#### [Your goal]
Copy the lines of the records below, starting at the line that contains "แผนที่ (40, 1748)" and ending with the last line of the records.
------------------------------------------------------------------------
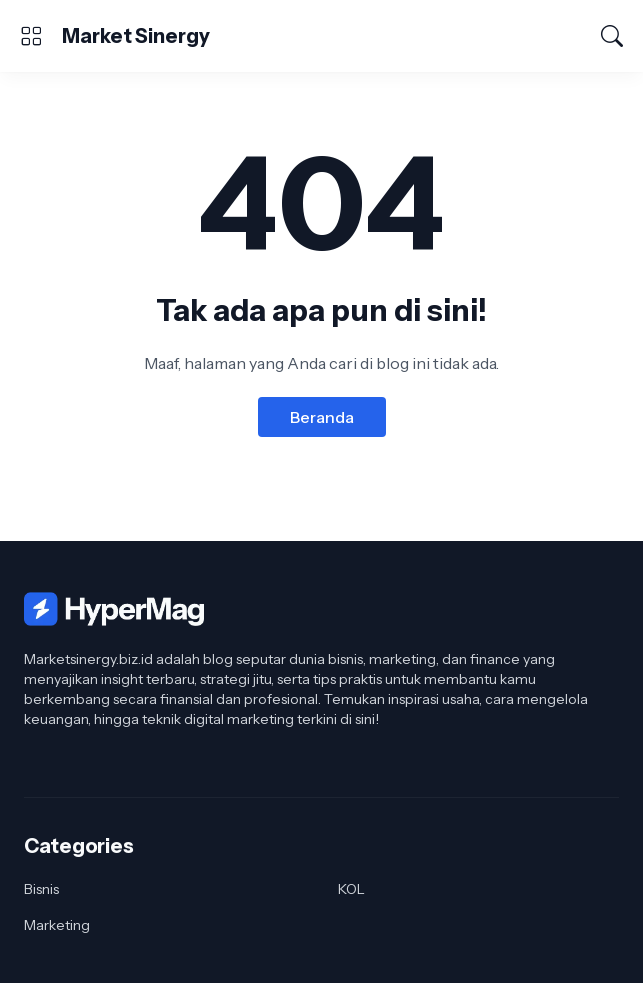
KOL (351, 889)
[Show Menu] (31, 36)
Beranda (322, 417)
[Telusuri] (612, 36)
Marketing (57, 925)
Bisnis (41, 889)
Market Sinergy (136, 36)
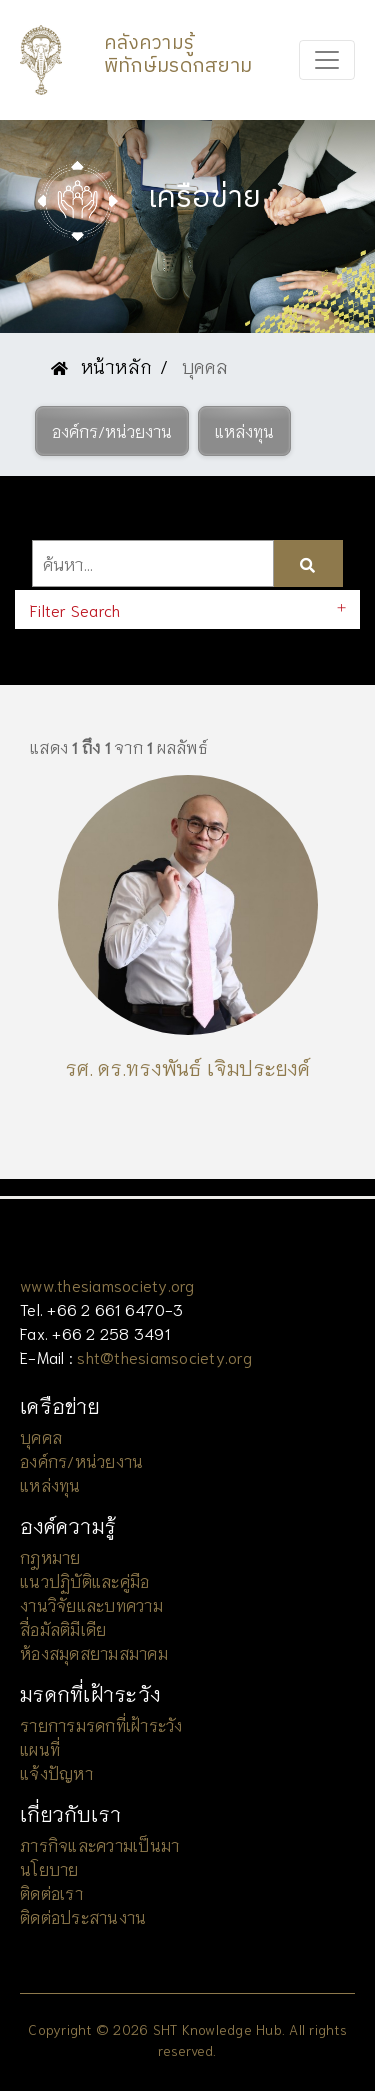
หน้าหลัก (101, 366)
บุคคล (41, 1436)
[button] (112, 431)
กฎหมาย (50, 1556)
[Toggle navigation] (327, 60)
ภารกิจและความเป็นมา (99, 1844)
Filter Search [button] (75, 609)
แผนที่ (40, 1748)
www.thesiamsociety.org (107, 1284)
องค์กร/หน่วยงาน (81, 1460)
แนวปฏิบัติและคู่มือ (84, 1580)
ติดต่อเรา (51, 1892)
------------------------------------------------------------------------
#### [Output of the exercise]
แผนที่ (40, 1748)
www.thesiamsociety.org (107, 1284)
องค์กร/หน่วยงาน (81, 1460)
แนวปฏิบัติและคู่มือ (84, 1580)
ติดต่อเรา (51, 1892)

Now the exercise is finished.